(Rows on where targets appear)
— START —

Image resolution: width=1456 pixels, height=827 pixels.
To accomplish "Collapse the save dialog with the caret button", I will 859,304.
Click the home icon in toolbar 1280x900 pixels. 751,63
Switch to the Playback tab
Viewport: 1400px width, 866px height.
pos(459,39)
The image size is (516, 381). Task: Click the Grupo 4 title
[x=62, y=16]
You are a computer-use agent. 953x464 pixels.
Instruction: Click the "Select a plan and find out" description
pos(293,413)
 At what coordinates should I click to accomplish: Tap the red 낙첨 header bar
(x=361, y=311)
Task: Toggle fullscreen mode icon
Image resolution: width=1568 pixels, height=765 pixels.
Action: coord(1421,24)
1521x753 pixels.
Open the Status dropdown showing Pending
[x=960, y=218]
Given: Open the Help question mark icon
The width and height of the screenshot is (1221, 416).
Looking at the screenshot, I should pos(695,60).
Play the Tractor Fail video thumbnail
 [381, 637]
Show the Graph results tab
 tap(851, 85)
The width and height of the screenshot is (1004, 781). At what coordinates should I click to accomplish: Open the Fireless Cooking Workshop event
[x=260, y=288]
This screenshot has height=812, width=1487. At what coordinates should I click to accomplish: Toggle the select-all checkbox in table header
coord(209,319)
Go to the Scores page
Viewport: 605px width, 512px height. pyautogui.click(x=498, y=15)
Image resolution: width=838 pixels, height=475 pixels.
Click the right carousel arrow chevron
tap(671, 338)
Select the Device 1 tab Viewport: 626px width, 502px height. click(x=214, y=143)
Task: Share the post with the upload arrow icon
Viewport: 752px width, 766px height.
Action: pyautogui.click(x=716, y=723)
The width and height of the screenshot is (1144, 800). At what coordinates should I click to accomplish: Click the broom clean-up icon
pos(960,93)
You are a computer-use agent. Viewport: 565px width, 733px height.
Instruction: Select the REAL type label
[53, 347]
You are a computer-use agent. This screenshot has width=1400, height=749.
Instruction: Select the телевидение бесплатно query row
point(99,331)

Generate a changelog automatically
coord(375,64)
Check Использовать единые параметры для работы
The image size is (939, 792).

— END —

Convert the listing into a two-column CSV with the headers instruction and response, starting with the line with "This screenshot has height=812, width=1487." and going on through the line with "Select the Device". Give one row for each instruction and its response, enclosing each in a single quoted field and replacing any line breaks with spaces.

- SOLUTION TO THE EXERCISE:
instruction,response
"This screenshot has height=812, width=1487. At what coordinates should I click to accomplish: Toggle the select-all checkbox in table header","coord(209,319)"
"Go to the Scores page","Viewport: 605px width, 512px height. pyautogui.click(x=498, y=15)"
"Image resolution: width=838 pixels, height=475 pixels. Click the right carousel arrow chevron","tap(671, 338)"
"Select the Device 1 tab Viewport: 626px width, 502px height.","click(x=214, y=143)"